In a recent study published in JAMA Network Open, researchers evaluated the relationship between social isolation and health outcomes such as cognitive and physical function decline, cardiovascular disease (CVD), stroke, and mortality in older adult residents of the United States (US).
Background
Social isolation is a serious concern among older persons, resulting in a smaller social network and fewer social engagements. This susceptibility is a primary issue in health and social policy debates. Social isolation is associated with poor health outcomes such as higher mortality, cognitive decline, heart disease, and lower physical activity. However, the relationship between social isolation changes and health effects is poorly known.
Most social isolation research includes cross-sectional assessments, which ignore the link between social isolation changes and future health effects. While some studies have shown links, such as functional limits and memory deterioration, this field is still under-researched, making it more difficult to evaluate treatments targeting social isolation prevention or encouraging social interactions to enhance health outcomes.
About the study
In the present study, researchers investigated whether social isolation changes impact long-term health outcomes among US adults aged ≥ 50 years.
The researchers assessed social isolation alterations in four years and their impact on health among 13,649 Health and Retirement Study (HRS) participants surveyed between 2006 and 2020. They analyzed data between 11 October 2023 and 26 April 2024. They stratified the study participants into stable, decreased, or increased social isolation groups by their isolation status at baseline.
The primary exposure included social isolation changes measured using the five-item Steptoe Social Isolation Index (SII) of the Leave-Behind Questionnaires (LBQ) from the baseline evaluation to that conducted four years later.

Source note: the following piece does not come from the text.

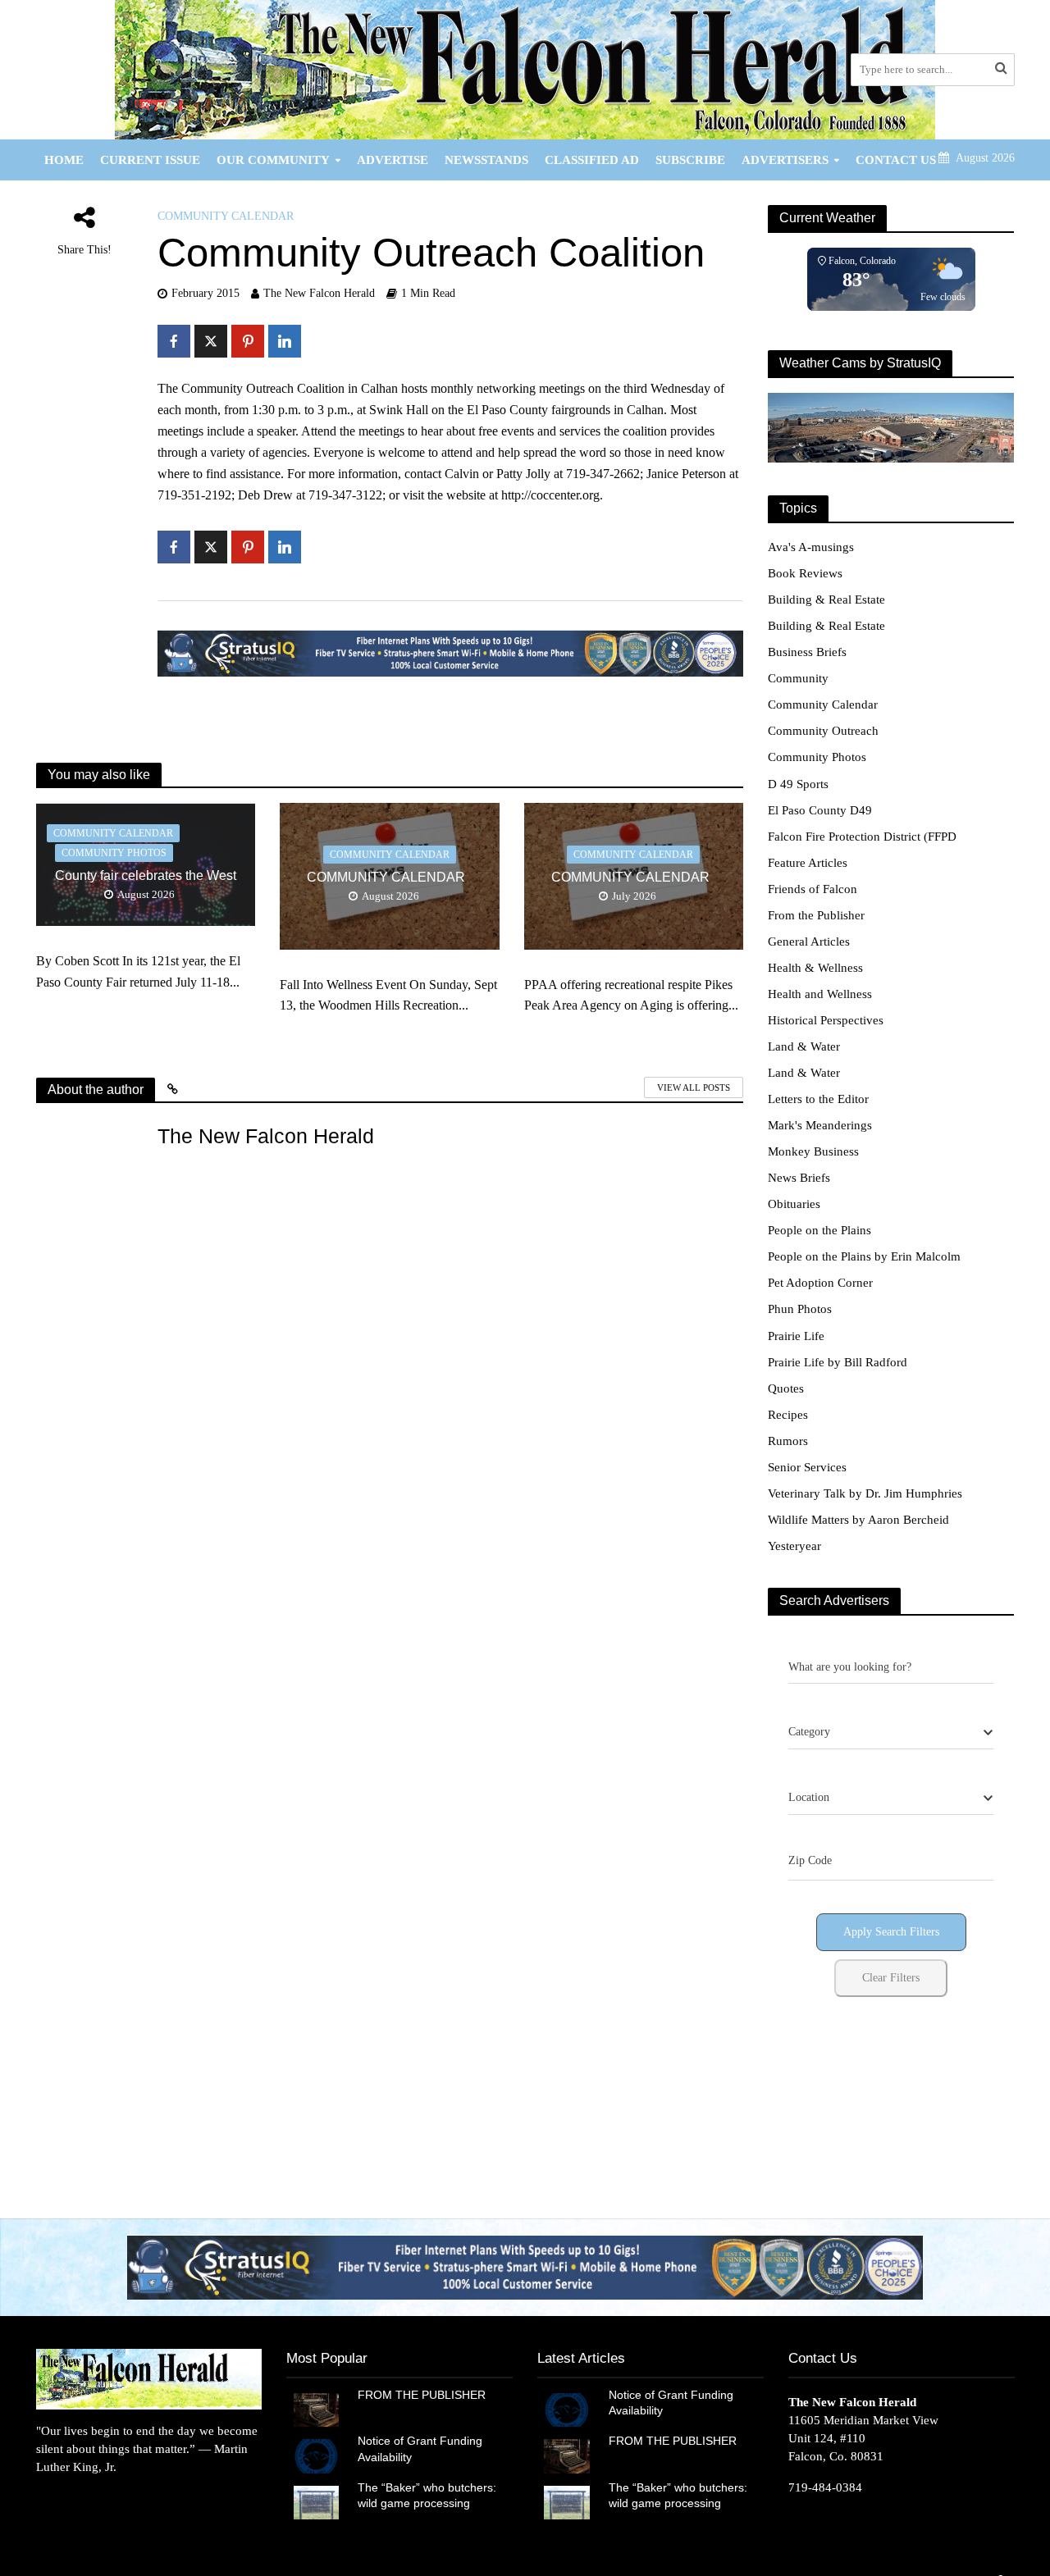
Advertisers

Primary outcomes included mortality, disability, Alzheimer’s disease and related dementia, cardiovascular disease, and stroke.
The researchers assessed dementia, cardiovascular disease, and stroke using Medicare records linked to HRS, classified by the Medicare Chronic Conditions Data Warehouse (CCW) and the International Classification of Diseases, tenth revision (ICD-10) codes. They confirmed mortality and the death year using the Social Security Death Index (SSDI) and National Death Index (NDI). They assessed disability through self-reported daily living activities and dependencies related to walking, eating, bathing, dressing, getting in or out of bed, and toilet use.
The researchers estimated incidence rates (IR) per 1,000 individual years and used Cox proportional hazard regressions and inverse probability-type treatment weighting (IPTW) to determine adjusted hazard ratios (AHR) for analysis. Study covariates included gender, age, race, ethnicity, comorbidities, education, body mass index, marital status, smoking status, baseline year, HRS cohort, self-respondent versus proxy, and total assets. The models also adjusted for Center for Epidemiological Studies-Depression (CES-D) scores, Activities of Daily Living (ADL) scores, and 27-point cognition scores.
The researchers performed sensitivity analyses by defining social isolation changes based on binary social isolation status transitions. Particularly for initially isolated individuals, they categorized change groups as converting from isolation to non-isolation versus remaining isolated. In addition, they excluded people who were deceased within two years of the second evaluation and incorporated HRS weights at study initiation.
Results
The mean age of 13,649 study participants was 65; 59% (n = 8,011) were female, 9,093 (67%) did not have baseline social isolation, and 4,556 (33%) did. Among non-isolated participants, 1,055 (12%) experienced reduced isolation, 4,553 (50%) were stable, and 3,485 (38%) experienced increased social isolation at the subsequent evaluation.
Among baseline-isolated adults, 2,067 (45%) experienced decreased social isolation, 1,796 (39%) were stable, and 693 (15%) were more socially isolated at the subsequent assessment. Compared to individuals with decreased social isolation, the increased socially isolated ones showed an increased likelihood of being female, older, less educated, married, and white of non-Hispanic ethnicity. At study initiation, they were also likely to have more assets, poorer cognitive and physical functions, and increased comorbidities. Over four years, they showed higher incidence rates of stroke, depression, psychiatric disorders, and worsened cognition and physical function.
Among individuals with baseline social isolation, those experiencing increased social isolation had more deaths (IR, 68) than stable individuals (IR, 44) or those with decreased isolation (IR, 38). Increased social isolation was related to higher mortality (AHR, 1.3), dementia (AHR, 1.4), and disability (AHR, 1.4) risks compared to stable isolation. Decreased social isolation was related to a lower mortality risk for individuals without baseline social isolation. Sensitivity analyses yielded similar results.
Conclusion
Overall, the study found that increased social isolation among older adults increased the risk of disability, dementia, and death, independent of baseline social isolation. The findings highlight the necessity of treatments aimed at preventing growing social isolation in older individuals to reduce its negative consequences on mortality and cognitive and physical decline.